Explain to me the logic of returning to that same dealer for our next purchase. Could it have been that we’d trashed the engine on the Chevy Tahoe we bought from them using it to tow a heavy travel trailer twice around the United States so would feel some vindication trading it back to them? Were we feeling too good about ourselves and felt the need for a little abuse? Was it bad karma that for a second time when searching for a vehicle that only this dealer in the whole of the State of Washington had the exact make and model that suited Jimmy? Were the Gods sending us back there to punish us for some heinous crime we were unaware of. Perhaps we were too trusting in human nature. Or were we just stupid?
Disregarding the wrecked engine and gearbox which wouldn’t make itself apparent if it was trialled on the level busy roads around the dealership, Jimmy had studied the trade-in and retail value of the Tahoe and knew to within a few dollars its worth. After a satisfactory test drive in a new truck to pull our trailer, Jimmy quizzed the salesman. There was no sign of Teddy if you’re wondering. “What’s the towing capacity of the truck?”
“That’s the weight of the truck. What’s the towing capacity?”
“I don’t know.” Jimmy knew the answer. The salesman didn’t. Jimmy gave me one of his looks. Here we go again. All I knew was that I wanted the truck because it had a cool reversing camera.
After an appraising glance over our Tahoe, Jimmy was invited into the showroom to talk money. I can’t tell you anything about the salesman as I was trying to close down my radar to anyone involved in car sales after previous experiences.
I was languishing in our Tahoe when Jimmy, hotly pursued by the salesman, came steaming out of the sales office and yanked open my door. “They’ve offered me $8,000 trade-in!”
“You’re kidding!” I said.
“No. Wait a minute! Wait a minute!” trilled a harassed voice.
“That’s an insult!” Jimmy said.
“Come back in the showroom!” said the voice on the edge of panic.
“C’mon. Let’s go.” I said.
“Don’t go!” pleaded the voice.
“I don’t know why I came here in the first place,” said Jimmy.
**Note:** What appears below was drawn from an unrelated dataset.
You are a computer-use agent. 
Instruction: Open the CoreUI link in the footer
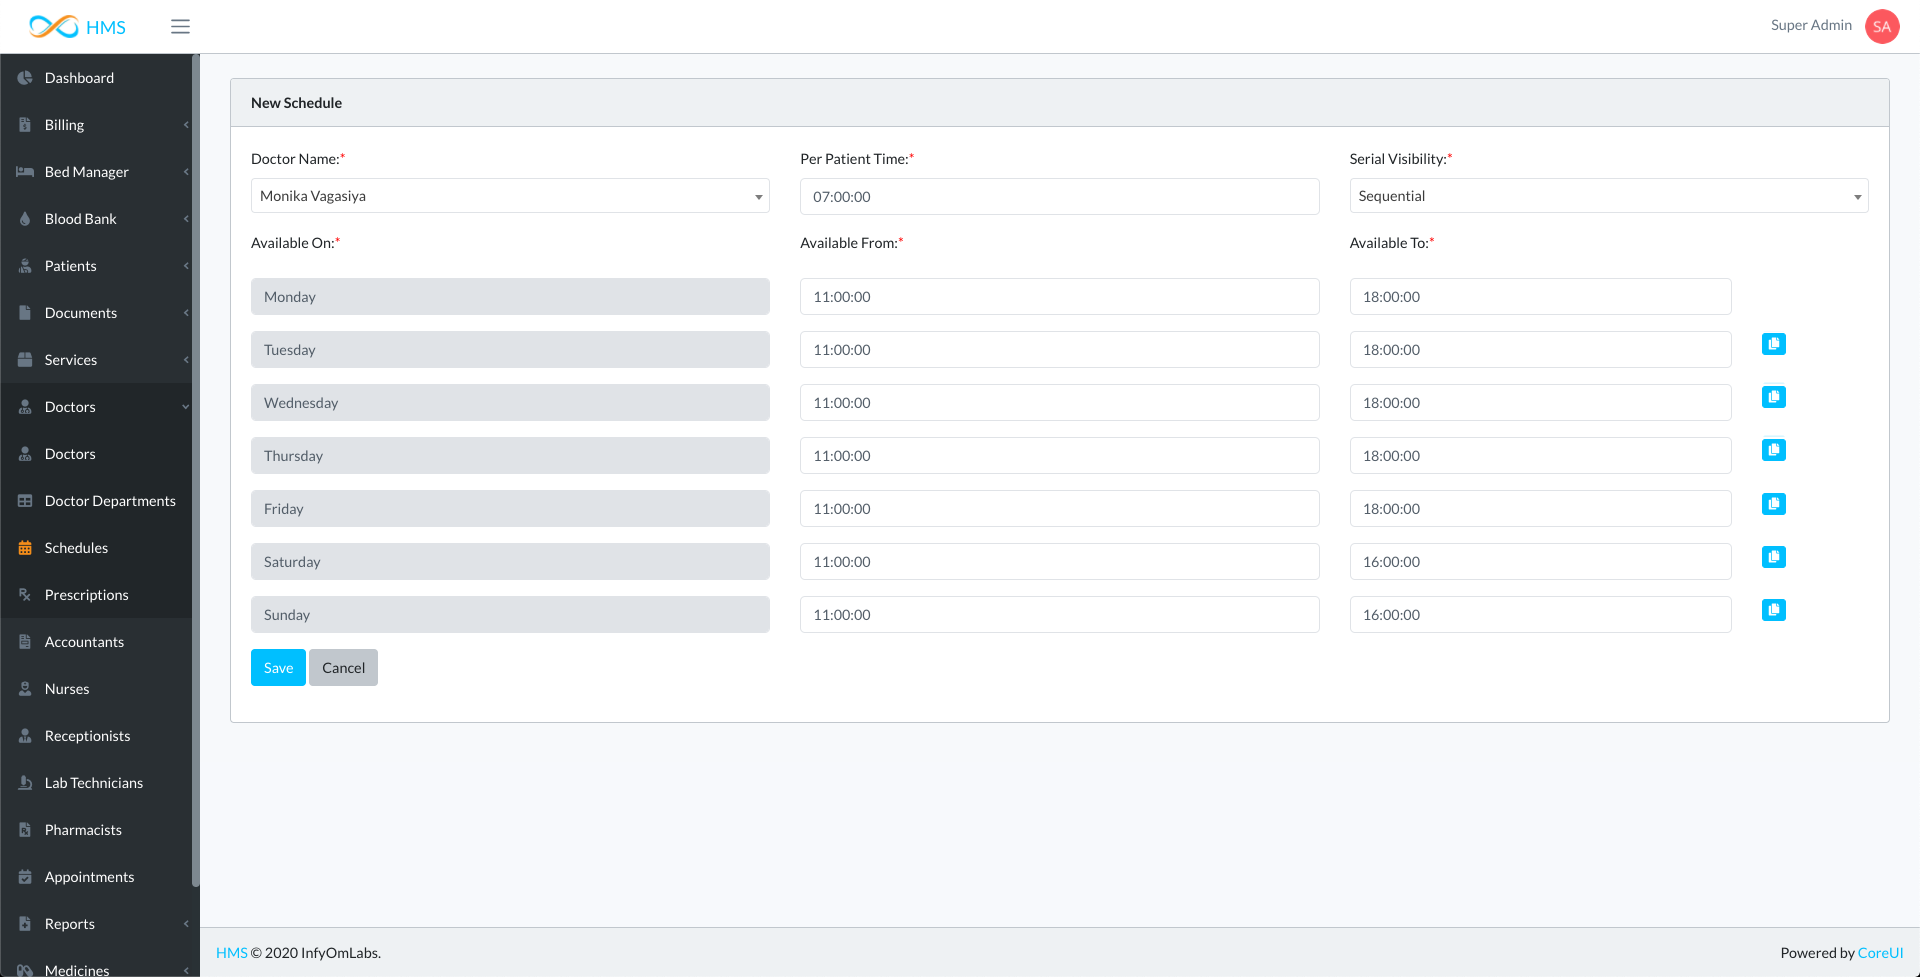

“Wait, Jimmy. Don’t go!” The salesman, on the verge of a breakdown, obviously needed a few more lessons in the art of negotiation.
The lure of the perfect vehicle was not going to overcome common sense this time. Or was it? The sales manager, not the
lumberjack from the Tahoe purchase but a younger, more thrusting and aggressive man we’d been introduced to briefly before the test drive came running out of the showroom anxious to salvage the sale. His only similarity to the previous sales manager was his dress sense. His rumpled apparel wasn’t fit for a charity shop. So desperate and unprofessional was he that he actually grabbed Jimmy by the arm to stop him getting away! He wasn’t offering any more money, just using a rather surprising bullying sales technique. Jimmy struggled to extricate himself, got in the car, closed the door and started the engine. Why did we go back there? Why? Why? Why?
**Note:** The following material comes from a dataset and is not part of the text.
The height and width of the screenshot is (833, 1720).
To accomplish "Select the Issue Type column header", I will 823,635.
Driving away, my pulse and blood pressure began to slide down. The throbbing in my head had started to ease when Jimmy’s phone rang. He checked the number and didn’t answer. “It’s them,” he hissed as I continued with my stress-reducing deep breathing exercises. Five minutes later his phone rang again. Same number. I was chanting mantras now, peeeeace and serenity, calm, calm, caaaalm . . . . .
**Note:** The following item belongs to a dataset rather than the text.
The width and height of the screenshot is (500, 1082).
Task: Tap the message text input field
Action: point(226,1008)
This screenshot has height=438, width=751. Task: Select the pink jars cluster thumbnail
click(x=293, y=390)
I’m sure anxiety over car purchases is now firmly fixed in my cell DNA. I may need therapy.
There is, however, a happy ending. A few days later, at a Chevrolet dealer just a few miles away from where we were staying in our RV we encountered a polite, laid-back salesman who offered Jimmy $13,000 trade-in for the Tahoe. Better still, he did a deal with the previous unmentionable dealership and got the truck we wanted, at the price we wanted. The icing on the cake was that the unmentionable dealership diddled themselves out of $1500 on the paperwork transaction which came off the final price!!!
We love our Chevy. Car salesmen? Not so much. Not all of them.